Gradient Descent

Gradient Descent#

Mahmood Amintoosi, Spring 2024

Computer Science Dept, Ferdowsi University of Mashhad

I should mention that the original material was from Tomas Beuzen’s course.

Lecture Outline#

Lecture Learning Objectives
Imports
1. Optimization
2. Loss Functions
3. Optimizing Linear Regression
4. Gradient Descent With One Parameter
5. Gradient Descent With Two Parameters
6. Other Optimization Algorithms
7. Lecture Exercise: Optimizing Logistic Regression

Lecture Learning Objectives#

In previous lecture we used a synthetic data, here we use a real data
Explain the difference between a model, loss function, and optimization algorithm in the context of machine learning
Explain how the gradient descent algorithm works
Apply gradient descent to linear and logistic regression
Use scipy.optimize.minimize() to minimize a function

Imports#

1. Optimization and Machine Learning#

In data science, we optimize a lot of stuff, e.g., in linear regression we optimize for the intercept and coefficients, in clustering we optimize clusters, in neural networks we optimize the weights in our network (more on that in a later lecture), etc.
In one sentence: optimization simply refers to minimizing/maximizing a function, e.g.:
- What value of \(x\) minimizes the function \(f(x) = (x-2)^2 + 5\)? What is the minimum value?
- Answers: \(x=2\), and \(f(x)=5\).

You can start to think of ML as a 3-step process:
1. Choose your model: controls the space of possible functions that map \(X\) to \(y\) (e.g., a linear model can only learn linear functions)
2. Choose your loss function: tells us how to compare these various functions (e.g., is \(y=5 + 2x_1+3x_2\) a better model than \(y=1 + 10x_1-x_2\)?)
3. Choose your optimization algorithm: finds the minimum of the loss function (e.g., what is the optimum value of \(w_0\) and \(w_1\) in \(y=w_0 + w_1x\)?)
In this lecture we’ll be taking a visual approach to understanding optimization and gradient descent (an optimization algorithm)

2. Loss Functions#

You discussed loss functions in ADS course (also often called “objective functions” or “cost functions”, although some debate that these are slightly different things)
A loss function is what we use to map the performance of our model to a real number and it’s the thing we want to optimize!
For example, here’s the mean squared error (or MSE, a common loss function):

\[f(y,\hat{y})=\frac{1}{n}\sum^{n}_{i=1}(\hat{y_i}-y_i)^2\]

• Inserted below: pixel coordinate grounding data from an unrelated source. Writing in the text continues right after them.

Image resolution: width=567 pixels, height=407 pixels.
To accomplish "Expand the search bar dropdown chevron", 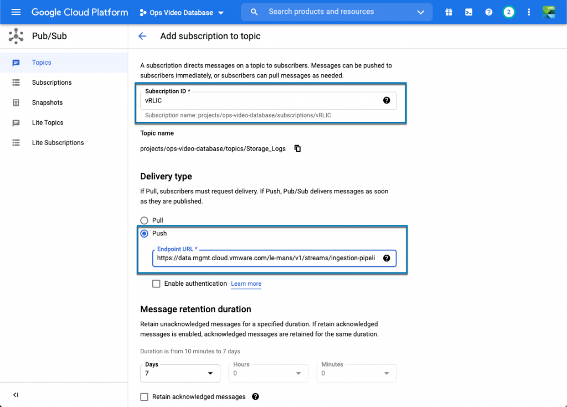I will point(421,12).
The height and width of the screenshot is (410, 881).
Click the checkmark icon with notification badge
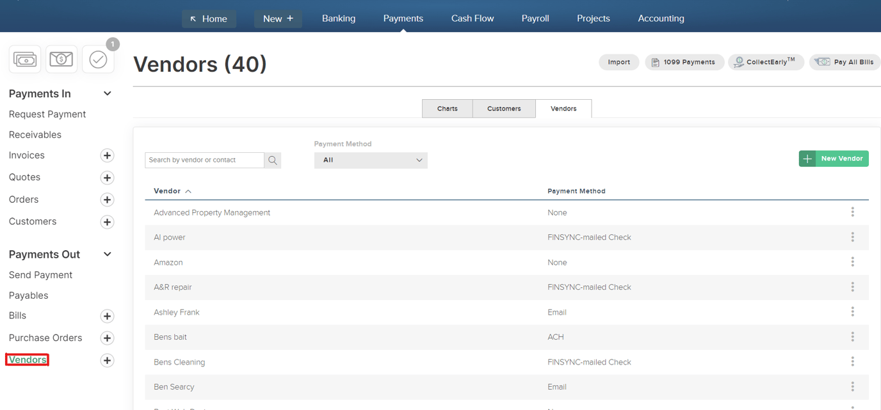[x=98, y=59]
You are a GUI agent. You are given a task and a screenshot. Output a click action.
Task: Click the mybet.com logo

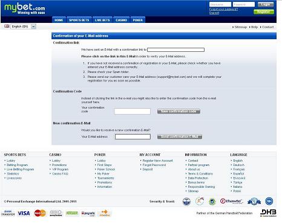point(25,9)
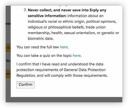
Task: Click the Confirm button
Action: [26, 85]
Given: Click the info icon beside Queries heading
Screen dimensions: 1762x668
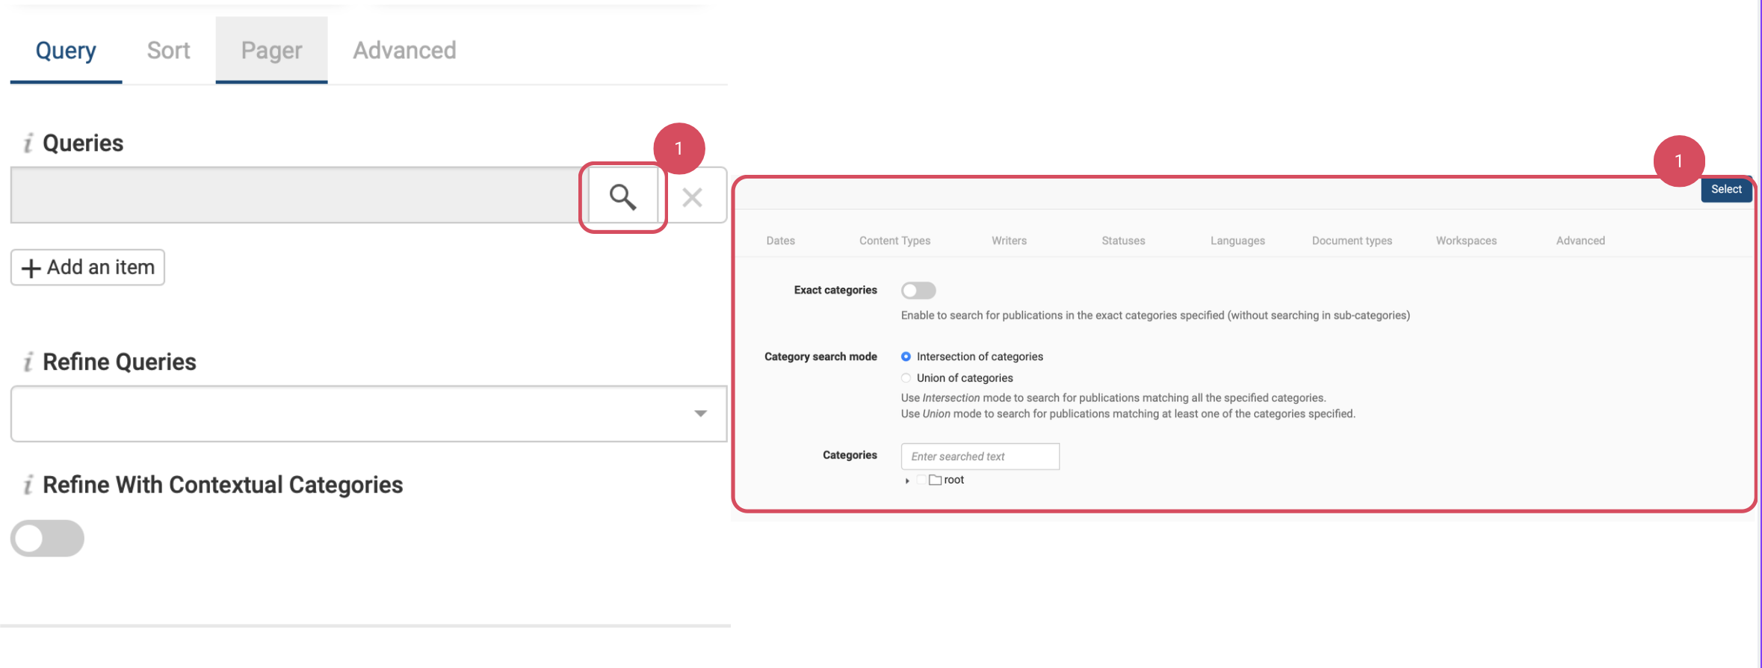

Where \(y_i\) is the actual response and \(\hat{y_i}\) is the predicted response
Consider a simple linear regression model \(\hat{y_i} = w_0 + w_1x_i\), then our loss function is:

\[f(y,x,w)=\frac{1}{n}\sum^{n}_{i=1}((w_0 + w_1x_i)-y_i))^2\]

The optimization problem here is to find the values of \(w_0\) and \(w_1\) that minimizes the MSE

3. Optimizing Linear Regression#

I’m going to build up the intuition for optimization in a practical and visual way with the help of our old friend linear regression
If you’d prefer a more mathematical approach I encourage you to check out Mike’s lecture on Youtube Thinking about Optimization or Chapter 7 of Mathematics for Machine Learning, by Deisenroth et al.
We’ll use a dataset of Pokemon “attack” and “defense” stats to do this, I’m going to start with just 10 observations:

df = (pd.read_csv("data/pokemon.csv", usecols=['name', 'defense', 'attack'], index_col=0)
        .head(10)
        .sort_values(by='defense')
        .reset_index()
     )
x = df['defense']
y = df['attack']
df_reordered = df.loc[:, ['name', 'defense', 'attack']]
df_reordered

	name	defense	attack
0	Caterpie	35	30
1	Charmander	43	52
2	Bulbasaur	49	49
3	Charmeleon	58	64
4	Ivysaur	63	62
5	Squirtle	65	48
6	Charizard	78	104
7	Wartortle	80	63
8	Blastoise	120	103
9	Venusaur	123	100

Throughout this lecture, I’m leveraging plotting scripts I imported from utils.plotting. I abstracted the code out of the notebook to avoid cluttering the lecture notes and how I made these plots is not important, but feel free to check out the source code if you wish!

plot_pokemon(x, y)

Recall simple linear regression: \(\hat{y_i} = w_0 + w_1x_i\) (where \(w_0\) is the intercept and \(w_1\) is the slope coefficient)
If we assume (\(w_0\), \(w_1\)) = (10, 0.5) we would have:

y_hat = 10 + 0.5 * x

Let’s plot that result:

plot_pokemon(x, y, y_hat)

The fit is not very good… We need to optimize it!
A loss function quantifies the fit of our model and we want to find the parameters of our model that minimize the loss function
We’ll use mean-squared-error (MSE) as our loss function:

\[f(w)=\frac{1}{n}\sum^{n}_{i=1}((w_0 + w_1x_i)-y_i))^2\]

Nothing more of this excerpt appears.